Share of Potentially-Affected Employers Could Grow to 30% in 2023, 42% in 2028, Analysis Finds
New projections from the Kaiser Family Foundation estimate that one in four employers (26%) offering health benefits could be subject to the Affordable Care Act’s tax on high-cost health plans, also known as the “Cadillac plan” tax, in 2018 unless they make changes to their plans.
The analysis also estimates that the share of employers potentially affected by the tax could grow significantly over time — to 30 percent in 2023 and 42 percent in 2028 — if their plans remain unchanged and health benefit costs increase at expected rates. It’s likely that many employers will revise their plans to avoid the tax, at least initially, through modifications that could include reducing options for employees or shifting costs to workers in the form of higher deductibles and other patient cost sharing.

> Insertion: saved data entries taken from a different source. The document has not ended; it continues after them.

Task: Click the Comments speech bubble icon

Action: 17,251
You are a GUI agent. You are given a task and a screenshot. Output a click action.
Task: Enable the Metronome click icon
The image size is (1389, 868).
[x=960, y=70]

The ACA’s high-cost plan tax, which takes effect in 2018, was meant to raise revenue to fund coverage expansions under the health care law and to help contain health spending. It taxes plans at 40 percent of each employee’s health benefits that exceed certain cost thresholds: In the first year, the thresholds are $10,200 for self-only coverage and $27,500 for other than self-only coverage. The thresholds increase annually with inflation.
Using data from the forthcoming 2015 Kaiser/HRET Employer Health Benefits Survey, the Foundation’s new analysis estimates the percentage of employers who offer one or more plans that would reach Cadillac tax thresholds for some employees and who would face a choice between paying the tax or restructuring their benefits to avoid it. The analysis provides projections for 2018, 2023 and 2028, using different scenarios, including with and without flexible spending accounts; small vs. large employers; and with various growth rates in premiums. The estimates assume the health plans remain unchanged.
In addition to projections, the new analysis also explains how the high-cost plan tax works and describes its implications for how employers structure and administer their health benefits.